TASK DIRECTIONS.
Below are the records. Retype exactly the lines between the lines holding "Dismiss the free Swedish Dish Cloth popup" and "Click the pencil", inclusive.

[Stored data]
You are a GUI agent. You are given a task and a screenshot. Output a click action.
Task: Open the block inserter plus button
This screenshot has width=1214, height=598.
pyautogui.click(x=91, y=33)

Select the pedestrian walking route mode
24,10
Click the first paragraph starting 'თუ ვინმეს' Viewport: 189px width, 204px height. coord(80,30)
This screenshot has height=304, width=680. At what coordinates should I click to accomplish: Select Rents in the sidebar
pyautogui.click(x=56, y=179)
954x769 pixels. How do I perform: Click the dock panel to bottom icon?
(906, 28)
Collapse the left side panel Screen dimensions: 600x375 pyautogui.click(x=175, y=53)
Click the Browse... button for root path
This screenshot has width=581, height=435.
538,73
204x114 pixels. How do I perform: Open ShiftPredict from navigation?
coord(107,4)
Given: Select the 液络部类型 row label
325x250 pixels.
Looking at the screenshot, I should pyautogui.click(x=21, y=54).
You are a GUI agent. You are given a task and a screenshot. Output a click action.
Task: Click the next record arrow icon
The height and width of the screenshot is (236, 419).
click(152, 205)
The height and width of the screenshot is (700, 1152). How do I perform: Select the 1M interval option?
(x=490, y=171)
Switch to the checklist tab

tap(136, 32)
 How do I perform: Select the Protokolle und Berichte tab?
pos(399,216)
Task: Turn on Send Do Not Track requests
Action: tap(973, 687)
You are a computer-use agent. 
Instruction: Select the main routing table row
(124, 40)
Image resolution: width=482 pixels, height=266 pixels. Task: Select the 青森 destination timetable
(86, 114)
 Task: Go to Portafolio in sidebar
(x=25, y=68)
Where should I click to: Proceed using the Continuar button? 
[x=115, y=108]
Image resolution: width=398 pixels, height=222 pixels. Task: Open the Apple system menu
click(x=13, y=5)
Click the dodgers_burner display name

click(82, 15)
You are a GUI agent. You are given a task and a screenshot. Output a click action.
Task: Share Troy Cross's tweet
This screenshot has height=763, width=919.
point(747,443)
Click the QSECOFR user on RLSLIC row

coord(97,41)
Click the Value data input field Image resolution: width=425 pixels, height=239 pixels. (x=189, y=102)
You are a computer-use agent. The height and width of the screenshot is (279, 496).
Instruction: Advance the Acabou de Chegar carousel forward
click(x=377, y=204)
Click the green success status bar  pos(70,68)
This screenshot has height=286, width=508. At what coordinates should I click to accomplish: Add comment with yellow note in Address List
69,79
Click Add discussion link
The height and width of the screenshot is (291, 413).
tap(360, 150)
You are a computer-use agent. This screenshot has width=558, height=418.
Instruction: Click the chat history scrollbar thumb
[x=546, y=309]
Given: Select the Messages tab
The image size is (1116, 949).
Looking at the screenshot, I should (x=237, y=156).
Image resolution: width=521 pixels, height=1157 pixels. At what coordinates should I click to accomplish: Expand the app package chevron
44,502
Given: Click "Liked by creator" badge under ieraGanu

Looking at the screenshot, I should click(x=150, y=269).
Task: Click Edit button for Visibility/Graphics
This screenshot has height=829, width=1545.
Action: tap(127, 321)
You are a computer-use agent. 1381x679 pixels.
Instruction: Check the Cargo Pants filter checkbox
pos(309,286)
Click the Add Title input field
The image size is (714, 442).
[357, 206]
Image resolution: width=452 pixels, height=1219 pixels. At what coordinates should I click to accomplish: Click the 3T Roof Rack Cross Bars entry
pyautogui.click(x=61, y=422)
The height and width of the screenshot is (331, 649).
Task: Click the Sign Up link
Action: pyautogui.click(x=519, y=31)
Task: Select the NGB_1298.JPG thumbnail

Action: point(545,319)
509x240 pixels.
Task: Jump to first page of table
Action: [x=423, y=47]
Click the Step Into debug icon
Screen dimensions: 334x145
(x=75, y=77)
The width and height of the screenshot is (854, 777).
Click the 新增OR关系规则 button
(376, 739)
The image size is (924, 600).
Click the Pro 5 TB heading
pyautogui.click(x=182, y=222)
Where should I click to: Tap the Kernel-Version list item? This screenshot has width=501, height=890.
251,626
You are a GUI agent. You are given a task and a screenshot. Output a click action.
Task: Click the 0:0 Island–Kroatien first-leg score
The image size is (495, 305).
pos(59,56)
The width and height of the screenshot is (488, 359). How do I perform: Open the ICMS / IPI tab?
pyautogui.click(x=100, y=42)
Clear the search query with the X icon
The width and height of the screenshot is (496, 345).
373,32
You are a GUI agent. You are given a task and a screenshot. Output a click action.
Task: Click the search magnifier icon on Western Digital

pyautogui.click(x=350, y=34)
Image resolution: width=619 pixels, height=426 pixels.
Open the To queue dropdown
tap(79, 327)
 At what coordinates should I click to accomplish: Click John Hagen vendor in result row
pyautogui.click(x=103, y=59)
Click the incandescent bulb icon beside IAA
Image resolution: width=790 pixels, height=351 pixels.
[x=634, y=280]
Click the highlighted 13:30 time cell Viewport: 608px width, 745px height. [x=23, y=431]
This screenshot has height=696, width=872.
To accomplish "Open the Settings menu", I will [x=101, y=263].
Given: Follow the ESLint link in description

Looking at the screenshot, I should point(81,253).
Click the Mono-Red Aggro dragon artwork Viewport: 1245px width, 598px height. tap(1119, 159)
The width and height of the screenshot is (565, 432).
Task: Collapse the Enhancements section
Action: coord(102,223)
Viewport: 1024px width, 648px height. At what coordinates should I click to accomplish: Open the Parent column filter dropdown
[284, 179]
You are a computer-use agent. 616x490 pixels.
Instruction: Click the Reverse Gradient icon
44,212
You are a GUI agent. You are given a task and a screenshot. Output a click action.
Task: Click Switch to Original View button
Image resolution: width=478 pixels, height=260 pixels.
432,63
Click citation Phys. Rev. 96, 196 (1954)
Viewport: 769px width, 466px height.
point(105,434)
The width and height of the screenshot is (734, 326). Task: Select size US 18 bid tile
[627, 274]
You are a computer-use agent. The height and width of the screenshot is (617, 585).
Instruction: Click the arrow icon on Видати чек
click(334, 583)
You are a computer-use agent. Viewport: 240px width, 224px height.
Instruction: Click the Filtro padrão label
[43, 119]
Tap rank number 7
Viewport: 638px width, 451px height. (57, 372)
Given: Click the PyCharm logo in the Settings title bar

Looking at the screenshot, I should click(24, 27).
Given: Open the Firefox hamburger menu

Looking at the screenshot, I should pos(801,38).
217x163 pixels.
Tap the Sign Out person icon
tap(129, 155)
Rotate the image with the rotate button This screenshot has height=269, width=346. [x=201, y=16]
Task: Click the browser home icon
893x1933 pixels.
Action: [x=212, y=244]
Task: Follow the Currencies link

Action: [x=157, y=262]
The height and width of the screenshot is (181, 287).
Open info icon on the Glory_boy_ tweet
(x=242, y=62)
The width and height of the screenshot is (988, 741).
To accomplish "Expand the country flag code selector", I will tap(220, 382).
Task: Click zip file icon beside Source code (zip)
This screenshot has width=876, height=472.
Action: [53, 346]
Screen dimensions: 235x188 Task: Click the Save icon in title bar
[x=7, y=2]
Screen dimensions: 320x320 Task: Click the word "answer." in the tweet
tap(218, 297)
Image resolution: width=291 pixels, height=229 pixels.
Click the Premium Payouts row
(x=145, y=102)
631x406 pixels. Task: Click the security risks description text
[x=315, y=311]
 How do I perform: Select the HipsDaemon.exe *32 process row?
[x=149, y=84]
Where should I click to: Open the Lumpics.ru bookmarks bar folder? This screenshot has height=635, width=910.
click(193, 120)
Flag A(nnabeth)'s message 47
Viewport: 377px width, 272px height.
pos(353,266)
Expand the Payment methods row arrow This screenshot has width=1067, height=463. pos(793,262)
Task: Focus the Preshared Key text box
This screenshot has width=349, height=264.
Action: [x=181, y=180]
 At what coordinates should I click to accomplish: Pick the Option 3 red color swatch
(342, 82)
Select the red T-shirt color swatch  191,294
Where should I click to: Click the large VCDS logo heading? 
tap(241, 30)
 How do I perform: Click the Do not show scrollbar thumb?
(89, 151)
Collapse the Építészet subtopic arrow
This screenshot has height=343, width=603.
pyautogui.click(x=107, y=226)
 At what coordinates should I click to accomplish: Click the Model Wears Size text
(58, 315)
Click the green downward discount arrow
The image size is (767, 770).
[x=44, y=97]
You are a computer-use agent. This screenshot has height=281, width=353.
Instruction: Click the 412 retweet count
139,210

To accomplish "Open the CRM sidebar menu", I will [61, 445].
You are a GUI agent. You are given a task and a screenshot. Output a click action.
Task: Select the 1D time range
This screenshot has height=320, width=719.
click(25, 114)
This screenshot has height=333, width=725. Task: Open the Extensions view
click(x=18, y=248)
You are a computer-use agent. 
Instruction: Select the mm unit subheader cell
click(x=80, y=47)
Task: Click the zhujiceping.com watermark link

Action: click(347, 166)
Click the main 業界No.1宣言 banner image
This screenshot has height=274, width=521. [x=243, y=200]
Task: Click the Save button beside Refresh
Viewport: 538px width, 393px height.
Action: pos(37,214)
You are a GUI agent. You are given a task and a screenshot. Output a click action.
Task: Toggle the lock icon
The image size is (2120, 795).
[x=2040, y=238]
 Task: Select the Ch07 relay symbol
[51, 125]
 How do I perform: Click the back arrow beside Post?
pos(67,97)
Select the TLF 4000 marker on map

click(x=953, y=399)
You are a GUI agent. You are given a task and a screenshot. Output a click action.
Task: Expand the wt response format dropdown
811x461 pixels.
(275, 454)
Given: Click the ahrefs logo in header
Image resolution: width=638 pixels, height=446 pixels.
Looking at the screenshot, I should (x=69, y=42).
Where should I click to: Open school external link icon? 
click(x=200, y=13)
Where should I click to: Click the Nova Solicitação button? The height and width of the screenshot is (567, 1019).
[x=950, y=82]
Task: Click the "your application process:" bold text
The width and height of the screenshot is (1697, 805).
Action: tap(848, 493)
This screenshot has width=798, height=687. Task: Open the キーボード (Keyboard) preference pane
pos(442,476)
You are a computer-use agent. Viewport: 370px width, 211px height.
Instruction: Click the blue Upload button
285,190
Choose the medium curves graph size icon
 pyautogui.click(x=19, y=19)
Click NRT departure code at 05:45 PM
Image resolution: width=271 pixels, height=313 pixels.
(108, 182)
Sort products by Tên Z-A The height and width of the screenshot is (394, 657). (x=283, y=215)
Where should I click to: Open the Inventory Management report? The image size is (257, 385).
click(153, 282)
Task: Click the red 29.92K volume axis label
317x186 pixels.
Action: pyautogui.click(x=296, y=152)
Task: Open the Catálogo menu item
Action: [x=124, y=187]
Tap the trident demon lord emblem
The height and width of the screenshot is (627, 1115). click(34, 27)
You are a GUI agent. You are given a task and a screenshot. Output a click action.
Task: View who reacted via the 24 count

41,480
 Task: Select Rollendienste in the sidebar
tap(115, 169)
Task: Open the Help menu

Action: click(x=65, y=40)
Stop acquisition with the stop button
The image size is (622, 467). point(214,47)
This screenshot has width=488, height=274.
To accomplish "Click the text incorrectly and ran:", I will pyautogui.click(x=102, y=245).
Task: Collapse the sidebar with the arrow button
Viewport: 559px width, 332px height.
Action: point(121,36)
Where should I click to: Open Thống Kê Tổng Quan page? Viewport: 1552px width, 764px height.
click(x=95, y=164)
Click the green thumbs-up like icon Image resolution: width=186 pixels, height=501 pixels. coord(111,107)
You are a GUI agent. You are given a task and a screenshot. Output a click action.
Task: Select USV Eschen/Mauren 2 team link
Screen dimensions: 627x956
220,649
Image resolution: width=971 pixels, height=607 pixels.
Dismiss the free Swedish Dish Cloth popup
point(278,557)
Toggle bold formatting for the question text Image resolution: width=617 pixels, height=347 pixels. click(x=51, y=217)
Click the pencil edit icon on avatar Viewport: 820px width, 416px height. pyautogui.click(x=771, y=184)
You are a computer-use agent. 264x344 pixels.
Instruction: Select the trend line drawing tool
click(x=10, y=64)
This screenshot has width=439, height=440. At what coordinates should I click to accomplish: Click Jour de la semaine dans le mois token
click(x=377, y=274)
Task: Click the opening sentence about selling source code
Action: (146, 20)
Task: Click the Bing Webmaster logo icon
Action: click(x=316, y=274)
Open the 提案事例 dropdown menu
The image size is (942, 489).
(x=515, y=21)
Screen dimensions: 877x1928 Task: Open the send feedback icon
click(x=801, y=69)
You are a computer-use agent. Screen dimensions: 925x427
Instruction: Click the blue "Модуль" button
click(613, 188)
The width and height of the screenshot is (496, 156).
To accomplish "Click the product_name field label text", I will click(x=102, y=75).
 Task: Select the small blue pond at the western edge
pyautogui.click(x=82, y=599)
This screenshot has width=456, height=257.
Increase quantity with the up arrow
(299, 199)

ANSWER BOX.
Dismiss the free Swedish Dish Cloth popup
point(278,557)
Toggle bold formatting for the question text Image resolution: width=617 pixels, height=347 pixels. click(x=51, y=217)
Click the pencil edit icon on avatar Viewport: 820px width, 416px height. pyautogui.click(x=771, y=184)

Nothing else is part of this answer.